■ Stored data:
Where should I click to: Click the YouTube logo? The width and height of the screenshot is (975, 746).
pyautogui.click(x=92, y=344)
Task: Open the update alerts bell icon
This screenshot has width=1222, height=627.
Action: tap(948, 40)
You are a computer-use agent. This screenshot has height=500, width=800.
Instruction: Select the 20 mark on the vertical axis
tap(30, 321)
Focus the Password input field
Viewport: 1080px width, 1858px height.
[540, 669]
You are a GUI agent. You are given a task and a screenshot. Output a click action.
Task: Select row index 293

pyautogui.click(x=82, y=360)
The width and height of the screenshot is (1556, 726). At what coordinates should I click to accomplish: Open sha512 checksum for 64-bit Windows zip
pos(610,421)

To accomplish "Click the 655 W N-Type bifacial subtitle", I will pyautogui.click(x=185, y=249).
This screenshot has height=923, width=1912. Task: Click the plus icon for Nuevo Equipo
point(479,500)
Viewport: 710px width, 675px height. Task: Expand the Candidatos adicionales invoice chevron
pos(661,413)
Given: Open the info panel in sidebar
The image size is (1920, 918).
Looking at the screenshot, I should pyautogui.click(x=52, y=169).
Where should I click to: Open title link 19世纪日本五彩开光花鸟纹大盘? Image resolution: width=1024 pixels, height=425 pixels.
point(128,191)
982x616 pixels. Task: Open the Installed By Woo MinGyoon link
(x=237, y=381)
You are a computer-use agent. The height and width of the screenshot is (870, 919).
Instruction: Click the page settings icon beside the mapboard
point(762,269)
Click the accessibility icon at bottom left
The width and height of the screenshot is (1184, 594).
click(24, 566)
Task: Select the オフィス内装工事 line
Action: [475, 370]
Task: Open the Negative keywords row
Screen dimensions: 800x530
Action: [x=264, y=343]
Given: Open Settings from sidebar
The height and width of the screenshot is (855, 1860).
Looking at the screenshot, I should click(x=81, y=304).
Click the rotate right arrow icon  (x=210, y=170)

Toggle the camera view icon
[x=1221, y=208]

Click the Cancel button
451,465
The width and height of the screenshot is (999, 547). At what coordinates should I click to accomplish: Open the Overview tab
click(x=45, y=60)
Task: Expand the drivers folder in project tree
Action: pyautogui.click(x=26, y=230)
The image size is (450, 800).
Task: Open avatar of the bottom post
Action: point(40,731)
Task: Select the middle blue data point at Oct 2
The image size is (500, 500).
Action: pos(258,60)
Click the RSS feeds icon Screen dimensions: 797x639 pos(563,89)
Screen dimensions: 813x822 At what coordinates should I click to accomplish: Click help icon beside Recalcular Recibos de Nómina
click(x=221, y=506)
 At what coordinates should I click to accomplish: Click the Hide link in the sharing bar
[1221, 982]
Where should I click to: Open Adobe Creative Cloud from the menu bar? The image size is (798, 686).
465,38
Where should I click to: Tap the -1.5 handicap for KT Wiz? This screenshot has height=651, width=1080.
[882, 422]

■ BRIEF: Please copy every line of the data that carries the string "agent".

■ OUTPUT BELOW:
You are a computer-use agent. This screenshot has height=500, width=800.
You are a GUI agent. You are given a task and a screenshot. Output a click action.
You are a computer-use agent. The height and width of the screenshot is (870, 919).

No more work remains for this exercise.